Para pemain timnas harus beradaptasi dengan pelatih baru, dengan karakteristiknya, kultur latihannya, serta rentetan programnya. Pun sebaliknya, pelatih baru juga harus mengenal para pemain timnas dari awal, mengenal karakteristiknya, mengenal gaya bermainnya, mengenal semuanya. Dan, para penggemar, fans, harus menyusun ulang harapan serta ekspektasi mereka. Semua harus dirajut dari nol lagi.
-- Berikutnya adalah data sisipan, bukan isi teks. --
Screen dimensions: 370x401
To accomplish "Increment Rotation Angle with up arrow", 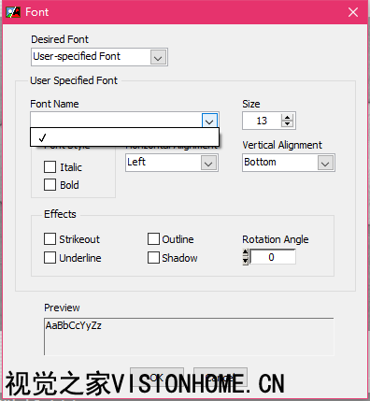I will click(x=246, y=252).
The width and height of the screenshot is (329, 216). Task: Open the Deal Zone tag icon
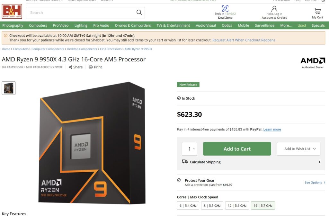(225, 8)
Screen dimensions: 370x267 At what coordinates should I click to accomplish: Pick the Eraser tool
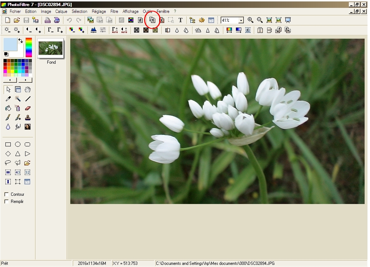[x=28, y=108]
Sekarang pertanyaannya, apakah pelatih timnas yang baru nanti akan cocok dengan para pemain timnas yang ada sekarang? Bagaimana jika pelatih yang baru tidak cocok dengan para pemain timnas, entah dengan pemain-pemain lokal atau dengan belasan pemain naturalisasi yang ada? Bagaimana jika pelatih timnas yang baru ingin merombak lagi?
Biarkan pertanyaan ini dijawab oleh Erick Thohir, PSSI, para kroni serta penjilatnya.
STY bukan tanpa kritik
Kemarahan dan kekecewaan orang-orang atas pemecatan STY memang bisa dipahami. Apalagi jika melihat apa yang sudah STY lakukan dan berikan untuk timnas Indonesia. Hal paling sederhana, lihat saja ranking FIFA Indonesia sepanjang kepelatihan STY. Timnas Indonesia berhasil naik 48 peringkat dari peringkat 175 pada September 2021, menuju peringkat 127 di Desember 2024. Push rank yang impresif.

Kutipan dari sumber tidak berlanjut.